= WHAT TO WORK ON =
The required output is the exact run of lines below that opens at the line with "Task: Click the green phone handset icon" and closes at the line with "The height and width of the screenshot is (501, 671).".

= DATASET ENTRIES =
■ ■ ■ ■ ■ ■ ■
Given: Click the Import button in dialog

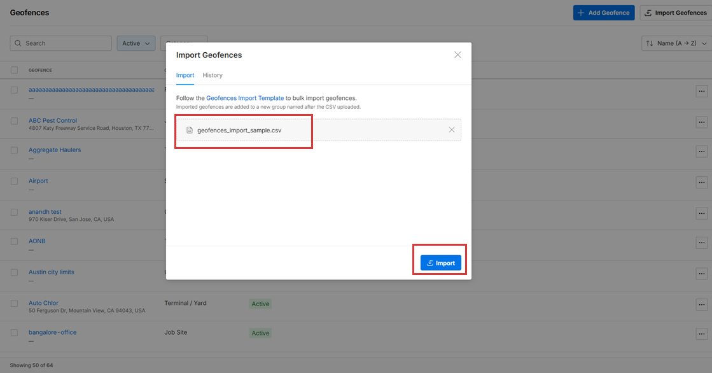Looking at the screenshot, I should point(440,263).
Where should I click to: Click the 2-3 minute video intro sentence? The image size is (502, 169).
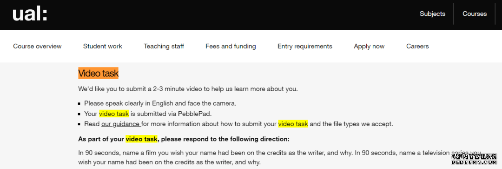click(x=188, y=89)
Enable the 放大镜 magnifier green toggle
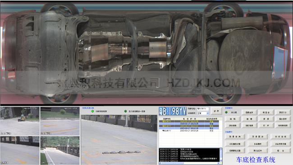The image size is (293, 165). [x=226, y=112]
■ ■ ■ ■ ■ ■ ■
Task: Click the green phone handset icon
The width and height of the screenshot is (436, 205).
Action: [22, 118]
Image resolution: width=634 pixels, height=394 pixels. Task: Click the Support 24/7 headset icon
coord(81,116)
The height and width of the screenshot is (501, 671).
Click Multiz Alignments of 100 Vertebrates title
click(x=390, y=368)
■ ■ ■ ■ ■ ■ ■
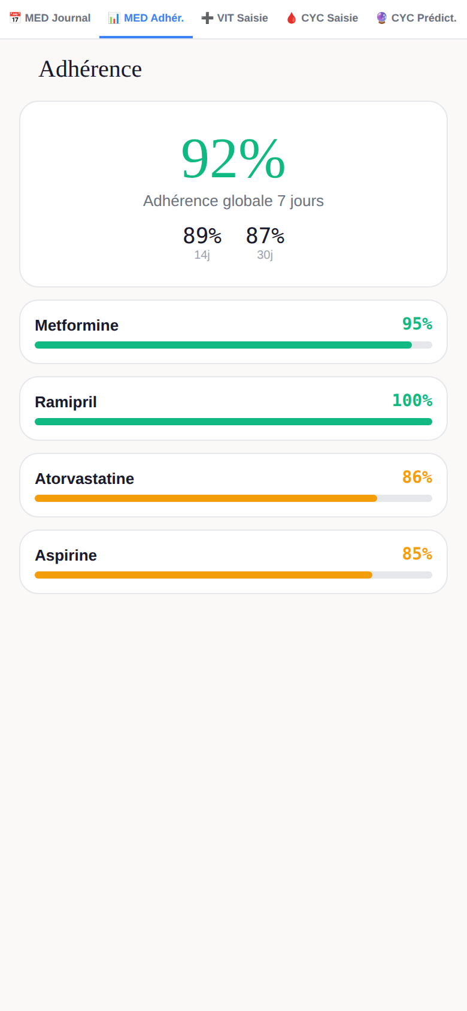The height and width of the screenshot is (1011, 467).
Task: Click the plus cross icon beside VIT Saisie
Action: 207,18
■ ■ ■ ■ ■ ■ ■
= EXERCISE OUTPUT =
Task: Click the green phone handset icon
The width and height of the screenshot is (436, 205).
Action: [22, 118]
Image resolution: width=634 pixels, height=394 pixels. Task: Click the Support 24/7 headset icon
coord(81,116)
The height and width of the screenshot is (501, 671).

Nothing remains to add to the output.